The employment of lingua receptiva is understandable when you have a look at the advantages it offers in comparison to those when you use of a foreign language or lingua franca, like English. The advantages have to do with the needed skills in a foreign language, but as well with the ease of the communication and with the importance of showing your own identity.
If people speak a foreign language that they do not know very well, they are afraid to make mistakes. This forms a barrier in speaking the foreign language. For the use of lingua receptiva however, a speaker only needs receptive competencies in the other language. Speakers can keep speaking in their own language, and “listen to” the foreign language. This will break down the barriers of expressing oneself in a language that you have a lesser command of (ten Thije, 2010). Using lingua receptiva, no one is more advantaged or disadvantaged when speaking in a foreign language.

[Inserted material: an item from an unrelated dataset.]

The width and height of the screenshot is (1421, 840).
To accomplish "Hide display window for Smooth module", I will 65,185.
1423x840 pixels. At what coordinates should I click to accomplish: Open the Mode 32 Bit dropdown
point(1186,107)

An advantage of the use of lingua receptiva in meetings between different countries is the possibility to maintain the existing terminology from each country untranslated. It is often the case that bureaucratic terminology, from e.g. the judicial spheres, is complicated. A translation can even lead to more confusion. Even English often does not come up to the mark. Instead lingua receptiva offers a solution. Both speakers can use their own jargon and still understand each other. People that speak their own language are more capable of explaining misunderstandings several times. It is easier to explain a problem of understanding repeatedly in other words in the own language, until the other understands it, than in a foreign language.
To conclude, language is often seen as a means to express culture and identity. This is an important aspect as well when lingua receptiva is used. Since people can keep speaking their own language when communicating in lingua receptiva, both speakers have the opportunity to show their linguistic identity. In Europe, particularly, this is an important aspect. Fostering linguistic and cultural diversity is one of the main goals of the multilingualism policy of the EU. By using this form of intercultural communication, diversity can be better upheld (European Commission, 2012).
In this way lingua receptiva can be seen as the optimal form of intercultural communication, because both speakers accommodate to each other in the same way, but at the same time they can remain themselves.
References:
- European Commission (2012). Studies on translation and multilingualism. Intercomprehension. Luxembourg: Publications Office of the European Union.
- Thije, J.D. ten (2010). Lingua receptiva als bouwsteen voor de transnationale neerlandistiek. In Internationale Neerlandistiek: tijdschrift van de internationale vereniging voor Neerlandistiek, 4, 5-10.